Jules. — Alors vous en mettiez une couche autour de la tige des arbres pour éloigner les insectes ?

Paul. — Il m’est venu du voisinage à travers la haie certains papillons dont je crains les chenilles. La ceinture de goudron appliquée à la base des tiges doit les empêcher de monter aux branches pour y pondre leurs œufs. Je préserve ainsi les arbres fruitiers des chenilles qui plus tard en détruiraient le feuillage.

Jules. — Mais les papillons volent très bien ; votre goudron ne les arrêtera pas. S’ils ne peuvent monter aux branches par le tronc, ils s’y rendront en volant.

Paul. — Pour un papillon apte à voler, d’accord. S’il ne vole pas, au contraire, s’il ne peut que marcher, n’est-il pas vrai que la couche de goudron cerclant le bas de la tige doit être un obstacle infranchissable pour lui ? D’abord l’odeur du goudron lui répugne, et puis, s’il s’aventure sur la bande visqueuse, infailliblement il s’empêtre et périt englué.

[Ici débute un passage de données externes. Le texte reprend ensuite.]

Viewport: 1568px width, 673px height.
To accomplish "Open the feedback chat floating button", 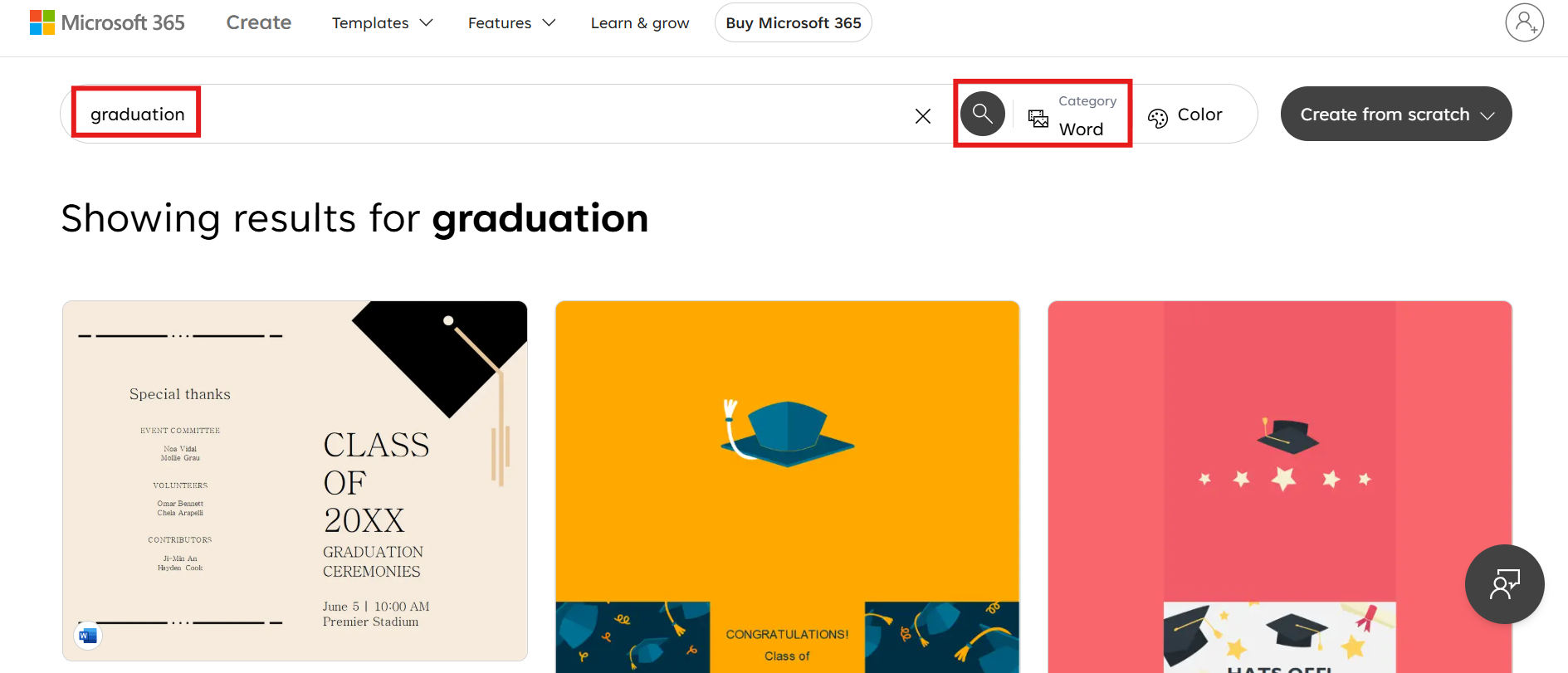I will click(1504, 584).
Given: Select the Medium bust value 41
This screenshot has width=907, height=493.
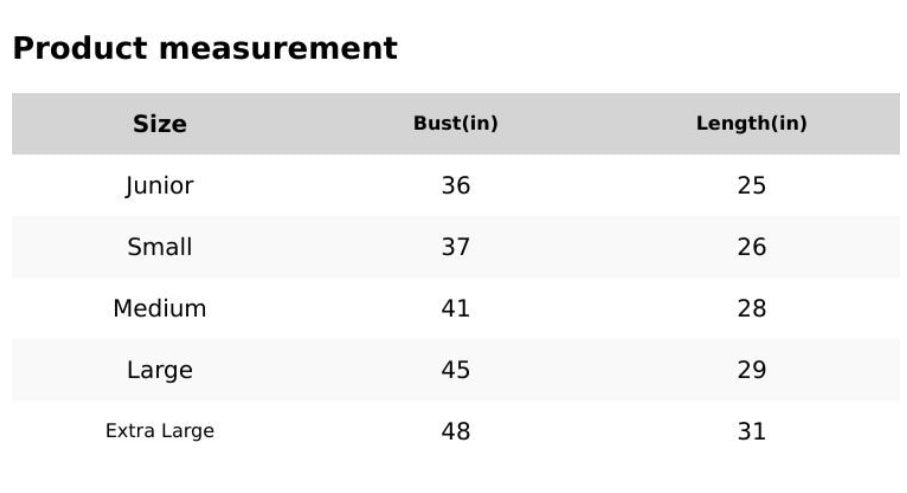Looking at the screenshot, I should 456,308.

Louis. — C’est visible. Reste à savoir s’il y a des papillons qui ne volent pas.

Paul. — Il y en a.

Émile. — Et ces fainéants-là n’osent déployer leurs ailes ? C’est trop pénible peut-être.

Paul. — Comment les déploieraient-ils pour voler ? Ils n’en ont pas, les malheureux.

Émile. — Celle-là compte. Des papillons sans ailes !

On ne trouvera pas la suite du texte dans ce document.